Poor RBS. They have had a rough time of it lately. The humiliation of the bailout, the biggest loss in UK corporate history, embarrassment over city bonuses and Sir Fred's pension, having windows smashed by 'anarchists', their own shareholders voting against their pay policy and the loss of 9000 valued employees. RBS are so pathetic I almost feel sorry for them.
And now what! A bunch of students outside their AGM shouting about their fossil fuel investments. Talk about kicking them while they're down.
Whilst this may look like environmentalists jumping on the bank-bashing bandwagon, People & Planet have actually been targeting RBS since long before the term 'credit crunch' entered our vocabulary. The truth is that RBS have for many years been the UK's biggest investor in fossil fuels. That is why RBS/NatWest are in the Big 8. Just as RBS were blind to the sub-prime mortgage time bomb, they are too short-sighted to see that they are investing in the climate crisis.

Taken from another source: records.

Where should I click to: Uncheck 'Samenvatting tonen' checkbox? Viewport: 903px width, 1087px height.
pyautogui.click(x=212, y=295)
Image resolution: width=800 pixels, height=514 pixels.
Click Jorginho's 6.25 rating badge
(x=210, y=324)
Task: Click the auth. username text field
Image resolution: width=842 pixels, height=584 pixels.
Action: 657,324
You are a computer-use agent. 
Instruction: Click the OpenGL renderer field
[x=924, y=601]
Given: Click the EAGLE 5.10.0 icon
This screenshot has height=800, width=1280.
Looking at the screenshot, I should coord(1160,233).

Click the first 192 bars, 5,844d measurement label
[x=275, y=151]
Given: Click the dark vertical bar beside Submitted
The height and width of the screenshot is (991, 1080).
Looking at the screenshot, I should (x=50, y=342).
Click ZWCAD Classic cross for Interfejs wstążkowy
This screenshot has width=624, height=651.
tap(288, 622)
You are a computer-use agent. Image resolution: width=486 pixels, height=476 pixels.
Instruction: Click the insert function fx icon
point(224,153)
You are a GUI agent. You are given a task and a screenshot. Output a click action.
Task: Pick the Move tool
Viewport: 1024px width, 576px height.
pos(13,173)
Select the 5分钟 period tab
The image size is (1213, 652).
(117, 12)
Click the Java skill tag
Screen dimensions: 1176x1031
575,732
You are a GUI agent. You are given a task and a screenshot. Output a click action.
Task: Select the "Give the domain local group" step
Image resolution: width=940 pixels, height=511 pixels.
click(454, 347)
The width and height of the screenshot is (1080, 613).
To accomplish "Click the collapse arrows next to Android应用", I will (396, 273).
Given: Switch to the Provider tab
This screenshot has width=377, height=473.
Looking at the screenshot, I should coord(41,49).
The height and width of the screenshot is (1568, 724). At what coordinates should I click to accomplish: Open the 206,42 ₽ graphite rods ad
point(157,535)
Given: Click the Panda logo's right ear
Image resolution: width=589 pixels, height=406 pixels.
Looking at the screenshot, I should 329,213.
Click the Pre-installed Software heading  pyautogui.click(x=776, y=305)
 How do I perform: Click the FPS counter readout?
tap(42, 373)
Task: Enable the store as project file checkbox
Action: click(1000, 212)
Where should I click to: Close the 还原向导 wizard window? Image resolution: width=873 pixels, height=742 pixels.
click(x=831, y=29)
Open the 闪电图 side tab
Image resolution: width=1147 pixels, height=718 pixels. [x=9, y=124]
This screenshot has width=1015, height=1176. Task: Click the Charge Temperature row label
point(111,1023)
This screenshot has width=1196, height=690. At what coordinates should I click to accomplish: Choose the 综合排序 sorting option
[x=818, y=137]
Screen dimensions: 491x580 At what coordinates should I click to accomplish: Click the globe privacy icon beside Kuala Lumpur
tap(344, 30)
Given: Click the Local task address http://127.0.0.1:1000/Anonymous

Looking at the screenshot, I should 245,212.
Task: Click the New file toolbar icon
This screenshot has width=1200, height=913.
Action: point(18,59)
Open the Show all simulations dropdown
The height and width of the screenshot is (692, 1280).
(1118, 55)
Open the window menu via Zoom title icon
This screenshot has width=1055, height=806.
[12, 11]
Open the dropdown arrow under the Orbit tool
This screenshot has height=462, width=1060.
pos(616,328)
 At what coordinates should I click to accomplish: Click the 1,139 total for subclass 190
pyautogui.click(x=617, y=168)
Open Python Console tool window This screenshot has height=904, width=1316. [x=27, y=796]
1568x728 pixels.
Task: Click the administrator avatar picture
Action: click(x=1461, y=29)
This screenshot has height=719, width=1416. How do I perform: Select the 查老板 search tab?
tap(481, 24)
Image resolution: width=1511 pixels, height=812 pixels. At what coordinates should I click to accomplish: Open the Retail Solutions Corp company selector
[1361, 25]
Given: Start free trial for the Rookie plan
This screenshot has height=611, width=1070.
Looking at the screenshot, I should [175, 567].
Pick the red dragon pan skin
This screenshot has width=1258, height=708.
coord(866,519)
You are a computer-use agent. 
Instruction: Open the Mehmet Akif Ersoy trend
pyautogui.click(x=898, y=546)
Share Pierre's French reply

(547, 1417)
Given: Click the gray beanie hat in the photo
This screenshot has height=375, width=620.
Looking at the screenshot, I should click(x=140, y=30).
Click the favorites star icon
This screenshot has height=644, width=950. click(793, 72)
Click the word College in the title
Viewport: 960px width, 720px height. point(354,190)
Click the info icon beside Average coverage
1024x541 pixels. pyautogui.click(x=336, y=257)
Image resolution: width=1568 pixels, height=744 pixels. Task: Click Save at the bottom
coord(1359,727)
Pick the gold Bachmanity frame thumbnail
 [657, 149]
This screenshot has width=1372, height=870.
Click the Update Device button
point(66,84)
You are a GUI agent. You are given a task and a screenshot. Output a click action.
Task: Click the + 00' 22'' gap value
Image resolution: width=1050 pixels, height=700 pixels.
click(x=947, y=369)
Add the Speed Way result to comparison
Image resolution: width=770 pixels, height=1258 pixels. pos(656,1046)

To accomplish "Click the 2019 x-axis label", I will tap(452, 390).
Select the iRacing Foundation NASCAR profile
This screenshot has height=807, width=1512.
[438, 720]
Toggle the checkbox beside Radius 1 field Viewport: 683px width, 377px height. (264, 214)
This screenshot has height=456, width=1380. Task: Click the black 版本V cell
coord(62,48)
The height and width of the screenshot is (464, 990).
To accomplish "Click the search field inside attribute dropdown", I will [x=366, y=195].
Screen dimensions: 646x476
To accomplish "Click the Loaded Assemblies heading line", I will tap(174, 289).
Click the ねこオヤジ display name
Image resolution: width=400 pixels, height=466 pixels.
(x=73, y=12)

However, far from kicking RBS, People & Planet are actually offering them a helping hand. Redemption is theirs if they publicly shed their unethical investments and start financing the green new deal. By getting some of their current detractors onside their outlook would improve dramatically, and, as we now own RBS, the government should be making it happen. However, years of dirty banking may have left them too blind to see this opportunity. If that's the case, the public flogging will continue and the boycott begins in September!
Pete
Very good article, i like the idea of RBS emerging from the black oil darkness of the credit crunch to the flying high green pheonix of the 'green bank of scotland' after all I was quite disturbed to hear yesterday in the budget that the Government don't expect to get our money back from the Banks (treating it as expenditure) so we may as well tell RBS and the Government shareholders to get green or we'll get mean! or should that be meaner
ReplyDeletebut i do like the sentiment that its not the bankers we don't like just the investments that they hold, we don't want to smash windows but their bad investments!
so on those notes maybe we could start an ethical bankers group and see how we could get employees to demand a greener and more stable future for their bank!